This notebook walks through the creation of multitask models on MUV [1]. The goal is to demonstrate that multitask methods outperform singletask methods on MUV.
This tutorial and the rest in this sequence are designed to be done in Google colab. If you'd like to open this notebook in colab, you can use the following link.
To run DeepChem within Colab, you'll need to run the following cell of installation commands. This will take about 5 minutes to run to completion and install your environment.
In [1]:
%tensorflow_version 1.x
!curl -Lo deepchem_installer.py https://raw.githubusercontent.com/deepchem/deepchem/master/scripts/colab_install.py
import deepchem_installer
%time deepchem_installer.install(version='2.3.0')

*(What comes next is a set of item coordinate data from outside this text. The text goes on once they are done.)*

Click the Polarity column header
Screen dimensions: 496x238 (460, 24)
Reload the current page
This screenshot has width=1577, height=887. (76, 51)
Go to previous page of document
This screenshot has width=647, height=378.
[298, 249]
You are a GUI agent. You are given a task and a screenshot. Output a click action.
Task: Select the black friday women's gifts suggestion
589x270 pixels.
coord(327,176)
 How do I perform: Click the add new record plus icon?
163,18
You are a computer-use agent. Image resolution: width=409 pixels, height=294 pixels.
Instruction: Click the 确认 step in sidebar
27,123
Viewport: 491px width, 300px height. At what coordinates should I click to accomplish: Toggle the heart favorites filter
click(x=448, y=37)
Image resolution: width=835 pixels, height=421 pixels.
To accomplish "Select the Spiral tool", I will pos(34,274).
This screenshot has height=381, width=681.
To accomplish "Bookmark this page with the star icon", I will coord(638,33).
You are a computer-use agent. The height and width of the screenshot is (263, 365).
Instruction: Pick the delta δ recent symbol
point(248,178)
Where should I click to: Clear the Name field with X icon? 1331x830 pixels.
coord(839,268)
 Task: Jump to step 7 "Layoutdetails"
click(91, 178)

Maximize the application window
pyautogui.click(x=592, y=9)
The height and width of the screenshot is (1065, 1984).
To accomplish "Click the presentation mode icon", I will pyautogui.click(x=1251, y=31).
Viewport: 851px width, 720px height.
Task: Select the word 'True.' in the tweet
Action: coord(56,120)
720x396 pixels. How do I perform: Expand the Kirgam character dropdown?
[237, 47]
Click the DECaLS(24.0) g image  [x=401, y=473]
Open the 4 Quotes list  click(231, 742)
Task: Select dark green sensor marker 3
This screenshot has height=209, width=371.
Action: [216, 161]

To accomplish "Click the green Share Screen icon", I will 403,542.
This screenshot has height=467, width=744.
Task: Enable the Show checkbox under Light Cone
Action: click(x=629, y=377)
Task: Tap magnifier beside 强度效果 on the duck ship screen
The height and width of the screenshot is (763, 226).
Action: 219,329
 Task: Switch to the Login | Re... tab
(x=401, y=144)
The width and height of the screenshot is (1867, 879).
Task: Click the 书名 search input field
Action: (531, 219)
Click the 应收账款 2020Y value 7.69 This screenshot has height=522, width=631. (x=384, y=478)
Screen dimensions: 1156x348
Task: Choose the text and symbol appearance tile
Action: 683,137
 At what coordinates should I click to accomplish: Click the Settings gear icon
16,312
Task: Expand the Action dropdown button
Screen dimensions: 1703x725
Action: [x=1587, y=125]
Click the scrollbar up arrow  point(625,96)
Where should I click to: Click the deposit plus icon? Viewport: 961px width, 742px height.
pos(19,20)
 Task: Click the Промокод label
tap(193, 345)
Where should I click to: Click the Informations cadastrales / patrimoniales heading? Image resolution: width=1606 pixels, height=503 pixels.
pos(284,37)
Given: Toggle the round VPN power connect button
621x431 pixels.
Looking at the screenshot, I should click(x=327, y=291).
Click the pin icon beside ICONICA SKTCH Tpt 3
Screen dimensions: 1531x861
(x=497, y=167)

The MUV dataset is a challenging benchmark in molecular design that consists of 17 different "targets" where there are only a few "active" compounds per target. The goal of working with this dataset is to make a machine learnign model which achieves high accuracy on held-out compounds at predicting activity. To get started, let's download the MUV dataset for us to play with.
In [2]:
import os
import deepchem as dc
current_dir = os.path.dirname(os.path.realpath("__file__"))
dataset_file = "medium_muv.csv.gz"
full_dataset_file = "muv.csv.gz"
# We use a small version of MUV to make online rendering of notebooks easy. Replace with full_dataset_file
# In order to run the full version of this notebook
dc.utils.download_url("https://s3-us-west-1.amazonaws.com/deepchem.io/datasets/%s" % dataset_file,
current_dir)
dataset = dc.utils.save.load_from_disk(dataset_file)
print("Columns of dataset: %s" % str(dataset.columns.values))
print("Number of examples in dataset: %s" % str(dataset.shape[0]))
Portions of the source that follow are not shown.